• [Quoted passage]:
↓
I think you have very smart stepchildren.  They saw your dream for them (playing frisbee and sitting in a stadium with painted faces) and quickly figured out there was a way to have the same life with a fraction of the effort.    

Instead of lamenting that they are not going to college and not following YOUR dream, ask them what their dream is and help them figure out how to get there.  If one's dream is to be a baby mama, help her figure out how she is going to make a living for herself and her baby. Without judging, just lay out the facts. Here is the money you would make serving happy meals.  Here are your expenses.  Oops, they don't match up.  Which do you want to cut out, food or rent?  I do advising for students about study abroad and they come in with plans that are completely unrealistic.  It would be much more efficient if I could just tell them, "Sorry, you can't do that, it won't work."  Instead, I give them the information about the places they want to go, show them what they need to do to go there and send them on their way.  They come back a week or so later saying, "I figured out I can't do everything I wanted."  I offer sympathy, "Oh, that's too bad.  Well, let's look into what you could do and go from there."  They had to figure out for themselves that their plans wouldn't work out and they don't blame me for reality.

Until they invent a way to download the experience and life lessons from one brain to another, you can't spare children from the mistakes you made if they won't listen.  It sounds like they have tuned out your song about ivy covered campuses, so try a new tune.  Even if they do listen to you, they have to make their own mistakes or the lesson has no staying power.
↑
• [Data shown]:
↓
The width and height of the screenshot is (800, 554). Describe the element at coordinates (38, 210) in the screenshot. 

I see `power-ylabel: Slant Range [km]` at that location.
↑
• [Your instructions]: Summarize the advice about the stepchildren in two sentences. The material has no connection to the text.

• [Task answer]: Instead of lamenting that the stepchildren aren't following the parent's college dream, the parent should ask what their own dream is and, without judging, lay out the facts of how to reach it, much as the writer lets study-abroad students figure out for themselves that their plans won't work. Children can't be spared the parent's mistakes if they won't listen, and even if they do listen, they have to make their own mistakes or the lesson has no staying power.